→ **TASK 1**: Please rewrite the paragraph of the Kinect Studio article that begins "Kinect for Windows SDK 1.5 includes Kinect Studio" as a short bulleted list that keeps its main facts.
→ **TASK 2**:
Answer these questions from the Kinect Studio article, one per line:
(a) In which month did the author's earlier article on building a WPF skeleton-tracking application appear?
(b) How many windows does Kinect Studio have?
(c) In the Depth Viewer, which color indicates a distance closer to the Kinect unit?
→ **TASK 3**: Write the next few paragraphs of the Kinect Studio article, picking up right after its last sentence.

-- BEGIN EXCERPTED TEXT --

September 2012

Volume 27 Number 09

Kinect - Working with Kinect Studio

By Leland Holmquest | September 2012

In June I covered the basics of creating a Windows Presentation Foundation (WPF) application that uses Kinect for Windows to track a user’s skeleton and draw it on the screen. I hope that those of you who had been hesitating to get a Kinect for Windows and start building applications were encouraged not to wait any longer.

If you just started developing with Kinect, I bet I can predict how you initially added a new feature or experimented with another visual: You eagerly hit F5, jumped out of your seat, moved in front of your Kinect, motioned and gyrated to express what you wanted in your application, ran into a bug or observed something that wasn’t quite what you expected or wanted, sat back down, stopped the application and went back to coding. Sound familiar? If you’re like me, this process was perfectly OK with you the first dozen or so times you went through it, excitement providing the force to overcome the object at rest (thank you, Sir Isaac Newton). But eventually you started to feel tired or lazy, not wanting to expend so much effort just to change a simple value in your code or add an element to the WPF that would result in about 30 seconds of down time between builds.

What’s a developer to do? The only way to test a Kinect-enabled application is to stand in front of the Kinect, right? It’s not like I can build a coded UI test to simulate the Kinect’s data feed—or can I? In this article I’ll show you how you can save time and energy when testing your Kinect-enabled applications by using Kinect Studio.

Introducing Kinect Studio

Kinect for Windows SDK 1.5 includes Kinect Studio, which is a very cool tool. I have the latest Developer Toolkit for Kinect for Windows (v1.5.1) installed on my development machine. To access Kinect Studio, I just go to All Programs/Kinect for Windows SDK v1.5 and select Kinect Studio v1.5.1. This tool can record all the data coming into an application from a Kinect unit. You can then view, review and store the data. Kinect Studio lets you inject the captured data streams back into a Kinect-enabled application, allowing you to test your code without getting out of your chair (although it might be healthier to make developers get up and move). If you’re working on a project in a distributed team, you can easily share data files with team members, enabling consistent testing across the team. Let’s look at a simple scenario that demonstrates how to use this tool.

I’m going to use the code I generated for the Kinect application in Figure 5 of my June 2012 article. Although simple, this code provides enough functionality to demonstrate how Kinect Studio works. To begin, open the solution for the Kinect application and start it in debug.

While the application is running, start Kinect Studio. As shown in Figure 1, Kinect Studio has four windows: a main window and Color Viewer, Depth Viewer and 3D Viewer windows. The main window shows a timeline as well as the controls used in Kinect Studio. In the Color Viewer window, you can see the couch in my living room. The Depth Viewer window uses color to represent the distance that an object or a person is from the Kinect unit. Red indicates a distance closer to the Kinect unit, and blue represents a distance farther from it. Using color to represent distance provides a visual indication of the distance. In the 3D Viewer window in Figure 1, notice that the view is slightly rotated with respect to the images in the Color Viewer and the Depth Viewer. The 3D Viewer has some really neat capabilities that I’ll explain in more detail later in this article.

Kinect Studio windows
Figure 1 Kinect Studio windows

Capturing Kinect Data

When Kinect Studio is first started, the Connect to a Kinect App & Sensor dialog box shown in Figure 2 opens.

-- END EXCERPTED TEXT --
-- BEGIN MATERIAL --

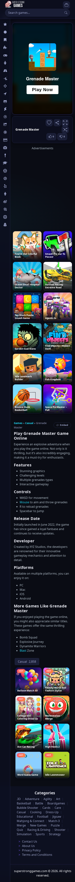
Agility (14, 101)
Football (42, 817)
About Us (28, 846)
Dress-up (52, 812)
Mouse (24, 502)
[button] (65, 129)
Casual (14, 40)
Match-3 (54, 821)
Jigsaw (14, 178)
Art (12, 109)
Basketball (24, 803)
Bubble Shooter (27, 808)
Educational (25, 817)
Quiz (13, 201)
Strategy (55, 834)
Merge (21, 825)
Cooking (36, 812)
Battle (13, 78)
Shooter (60, 830)
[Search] (66, 13)
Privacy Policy (31, 850)
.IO (12, 94)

-- END MATERIAL --

→ **FINAL ANSWER 1**:
- Kinect Studio is included in Kinect for Windows SDK 1.5. The author's development machine has Developer Toolkit v1.5.1 installed.
- To open it, go to All Programs/Kinect for Windows SDK v1.5 and select Kinect Studio v1.5.1.
- It records all data coming into an application from a Kinect unit, and that data can be viewed, reviewed and stored.
- It can inject the captured data streams back into a Kinect-enabled application, so code can be tested without getting out of your chair.
- Members of a distributed team can share the data files, which allows consistent testing across the team.

→ **FINAL ANSWER 2**:
(a) June (2012)
(b) Four
(c) Red

→ **FINAL ANSWER 3**:
Connecting to a Kinect-enabled application
Figure 2 Connecting to a Kinect-enabled application

In this dialog box, you specify which Kinect-enabled application you want to connect to. Connecting to an application enables Kinect Studio to capture the data coming into that application from the Kinect unit. Based on the windows available, Kinect Studio captures the data feeds from the color stream and the depth stream. With the application running and Kinect Studio connected, you can now capture the data. In the Kinect Studio main window, click the Record button (or press Ctrl+R) to begin collecting data. Next, have the test subject move through the scenario you want to test. When the scenario is complete, click the Stop button (or press Shift+F5). Kinect Studio then stores the data in memory. Once Kinect Studio is done processing the data, the timeline on the main window populates, as do the Color Viewer, Depth Viewer and 3D Viewer windows, as shown in Figure 3.

Captured data
Figure 3 Captured data

By moving the cursor along the timeline, you can see the content relative to the timeline selection. Typical of most video editing software, sections of the timeline can be selected and saved as a separate file so you can use just the parts you want. The file saved is an .xed file. All the collected data is now contained in the file, enabling you to replay it whenever you want or distribute it to the rest of your team.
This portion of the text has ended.